Ex-convict program welcomes workers, keeps them out of trouble
By John Crudele
Michael Van Leuvan has a wife and three kids and lives in the Bronx. He’s thrilled to be earning $20 an hour as the manager of a Mexican fast food restaurant in Manhattan, and he’s hoping to get a 10 percent raise in the near future.
He’ll probably get it because the owners of Dos Toros, the restaurant chain he works for, not only appear to like Michael, but they also seem proud of him.
Ordinarily, someone like Michael wouldn’t make it into this column — or any newspaper story.
There are millions of others in the city who, like him, go about their jobs day after day, getting a paycheck with little or no recognition.
What makes Michael different is that he’s an ex-convict. Now 31, he was 15 when he was sent away for drugs. He was 20 and on parole when he robbed someone at knifepoint in the Manhattan projects for $37. For that and other offenses, he spent a total of 10 years in prison.
Now he’s part of a city program called GOSO — short for Getting Out & Staying Out — that’s helping young men like Michael get their act together after they’ve been released from prison.
In Michael’s case, it all started in a gang and multiple trips to prison on various charges after he landed back out on the streets.
“When I first came home [from prison], I didn’t even know how to do a résumé or a job interview,” Michael told me the other day at the Dos Toros restaurant on West 40th Street near Bryant Park.
Staples and McDonald’s turned him down for work. “They wouldn’t take me. I had no work experiences,” says Michael, who seems to understand that logic.
With nothing to do, he ended up doing no good and went back to prison. And convictions — especially multiple ones — aren’t the sort of things that get people hired. So he wasn’t.
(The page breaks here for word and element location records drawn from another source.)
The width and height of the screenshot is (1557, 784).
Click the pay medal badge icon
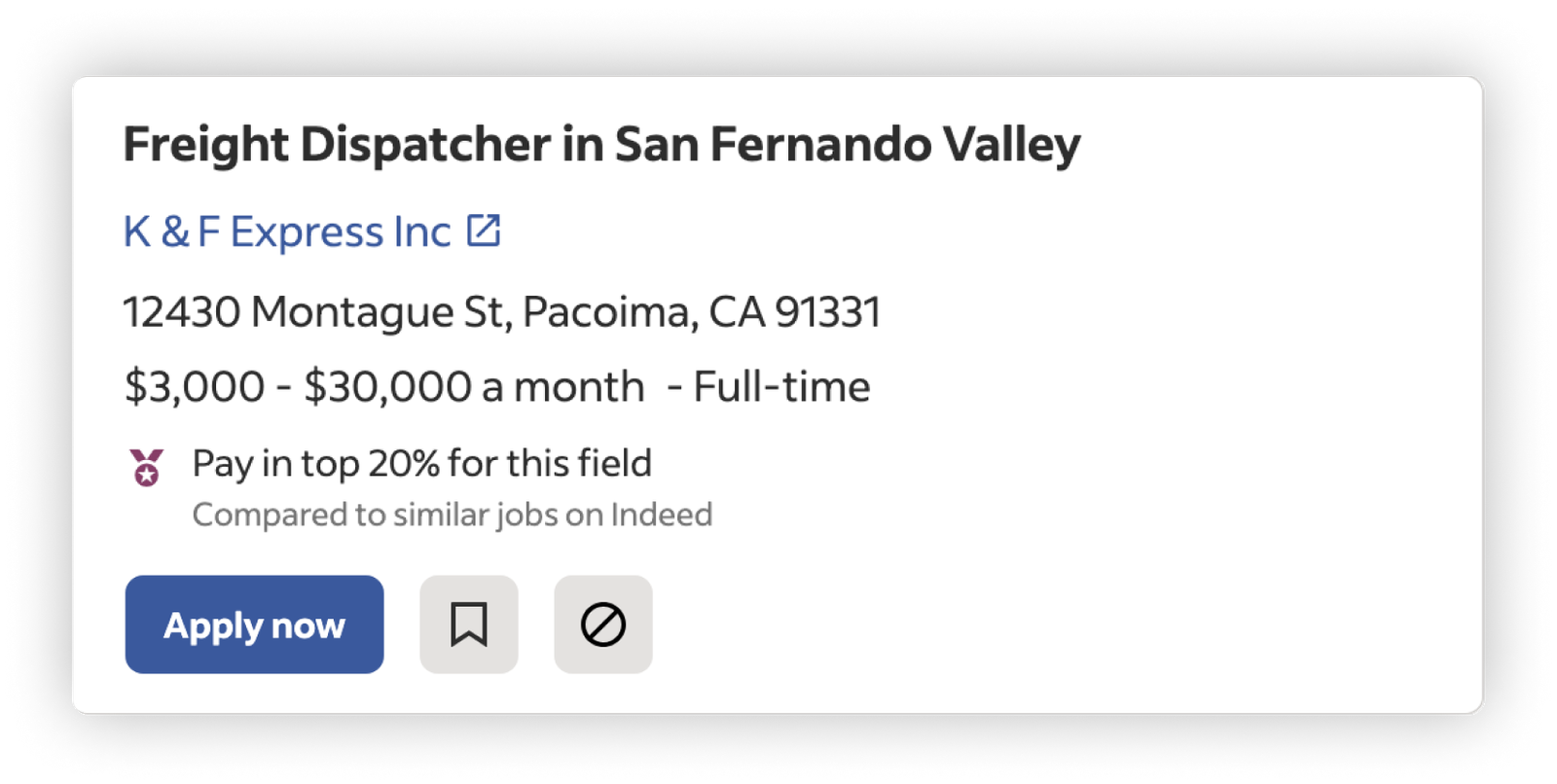point(147,467)
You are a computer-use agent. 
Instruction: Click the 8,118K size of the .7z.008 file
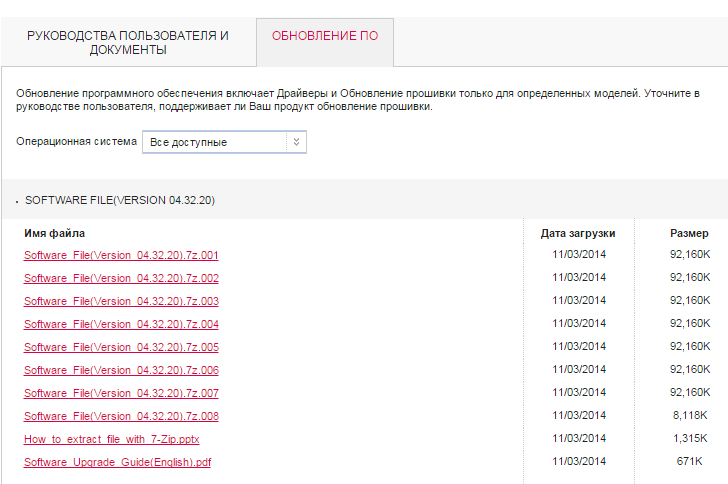point(690,415)
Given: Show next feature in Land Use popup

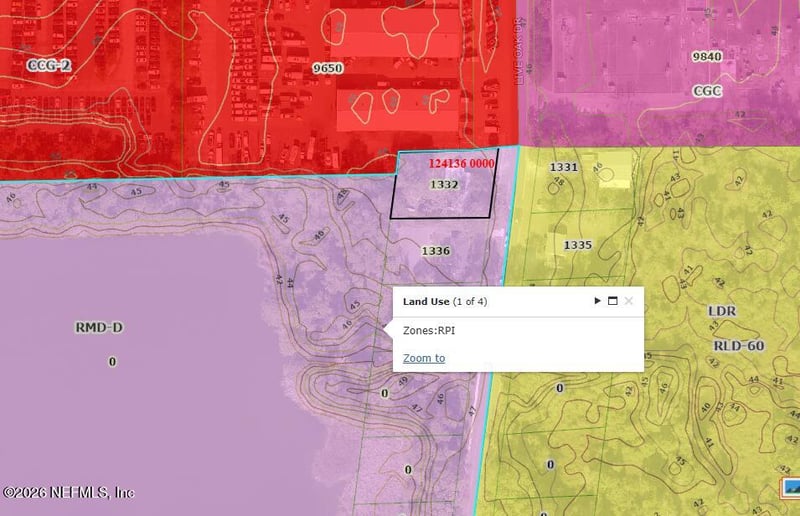Looking at the screenshot, I should click(598, 301).
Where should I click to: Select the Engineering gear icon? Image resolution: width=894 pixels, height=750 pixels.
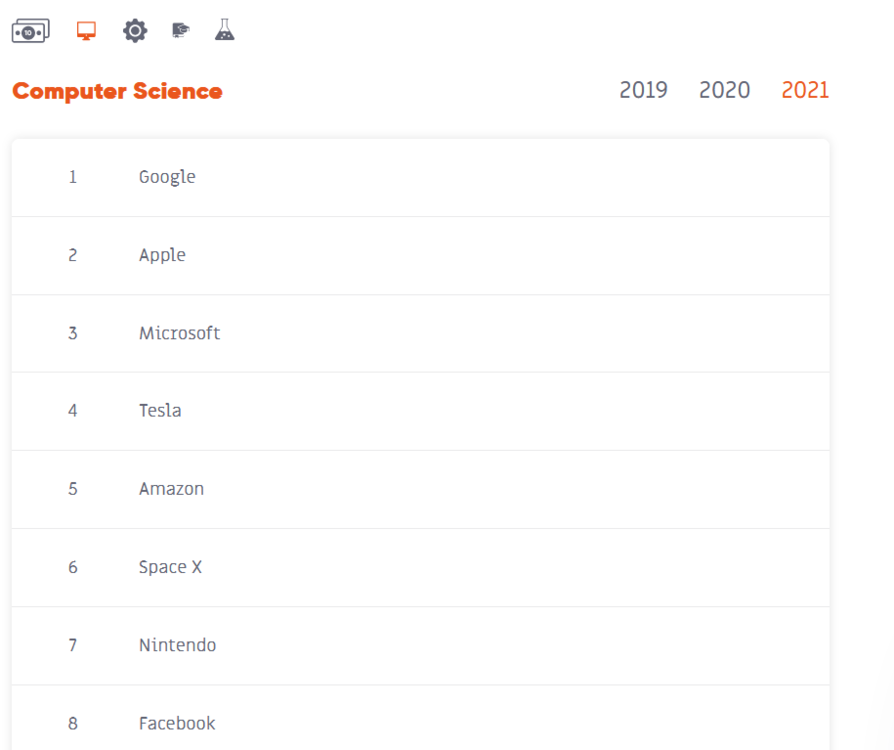tap(135, 31)
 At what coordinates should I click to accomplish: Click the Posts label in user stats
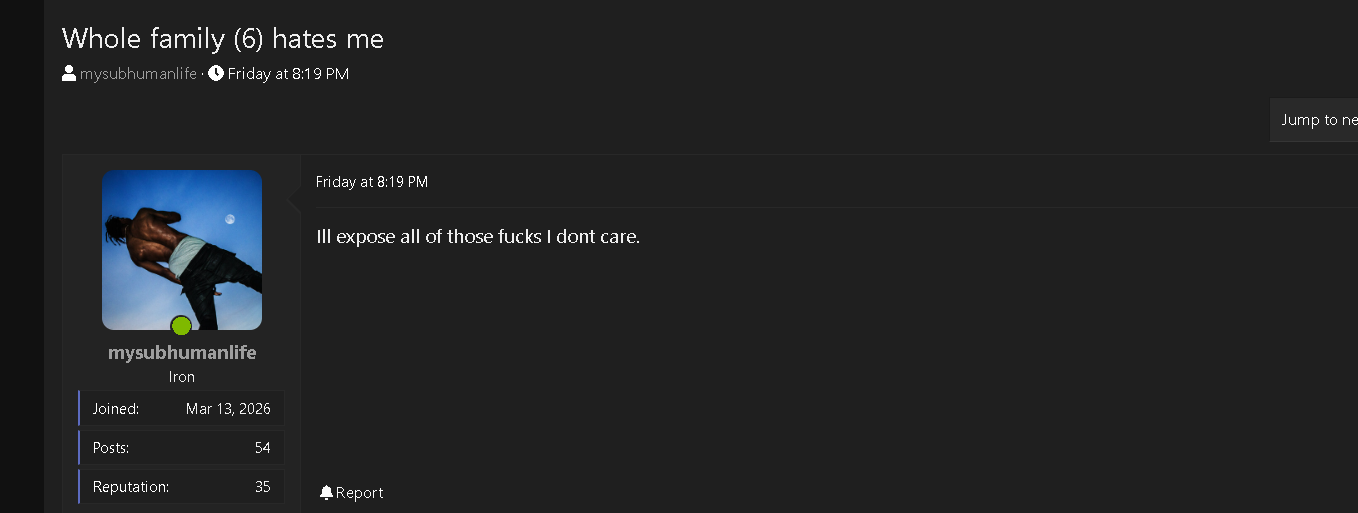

Dos Toros is one of around 90 companies that has worked with GOSO, which has been operating for 15 years and now has a dozen men between 16 and 24 years old at companies where it hopes they will eventually get permanent jobs.
The company has eight GOSO workers now. Over the past four years, Dos Toros has hired a total of 30 men from the program. Michael has been the most successful thanks to his promotion to manager.
There are another six GOSO workers at other companies in the city now. The program has a recidivism rate of 15 percent. Compare that with the national average of 70 percent.
A couple weeks ago, I started what is going to be an occasional series of columns about people in their jobs. Some will be heartwarming like I think this one is. Some columns will be — I both promise and threaten — more offbeat.
This will be the antidote to writing so often, as I do, about job statistics without showing any of the human faces attached to the data.
The story of Michael and GOSO is especially interesting to me because I see a lot of employment statistics about various demographic groups but nothing about how ex-prisoners are doing once they are released.
This is a snapshot of that group.
Geoffrey Golia, associate executive director of GOSO, says his organization pays the first 240 hours of work for men like Michael. Once the ex-offenders complete that internship period, they are either hired or let go by the companies in which they have been placed.
Golia says about 70 percent of GOSO’s placements end up getting a full-time job. And they are hired at the same pay rate as everyone else — no discounts because they are desperate.
“The guys in the GOSO program could have been arrested for something as small as turnstile jumping,” Golia says, “all the way to serious crimes like assault, robbery and manslaughter.”
“They’ve had challenging experiences in their lives,” Golia says. “We focus on a very specific demographic. And there are a lot of issues there about unemployment and underemployment.”
Darrel Sharpe is another worker who was hired last October by Dos Toros. He got picked up for having stolen property, which he says was a misunderstanding with a young woman he knew.
I was concerned that putting Michael and Darrel in this story would cause them trouble because many of their co-workers might not know their background. I also worried that Dos Toros might suffer some backlash when its cooperation with GOSO was made public.
But everyone agreed to cooperate and allowed their names and details to be used.
Darrel said he ended up spending a month and a half in jail for the stolen property, and he needed to pay $800 in restitution to the victim.
His first internship at a landscaping company didn’t work out.
“They kinda let me go,” he said. A stint at a golf course in Westchester also didn’t last.
The job at the Mexican restaurant stuck.
“I’ve really come a long way,” Darrel told me. “I don’t mind telling my story.
“The people love me here and I love them,” Darrel says. He mentions a pizza and a cake his co-workers bought for his recent birthday as proof.
Oliver and Leo Kremer own Dos Toros, a restaurant chain that now has 20 locations, including 16 in New York. They credit their chief human resource officer with coming up with the idea of hiring people who have been convicted of crimes and paid the price.
“Honestly, it’s been a total win,” says Leo, who started using GOSO four years ago. “In our experience, everyone we work with from GOSO is really committed to doing a great job.”
Some, for sure, didn’t work out. But Oliver says the rate of GOSO-sponsored workers who had to be let go is small and proportional to workers who weren’t hired through the program.
“When someone doesn’t have much of an opportunity and you give them an opportunity, they want to do a really great job,” is the way Leo summed it up.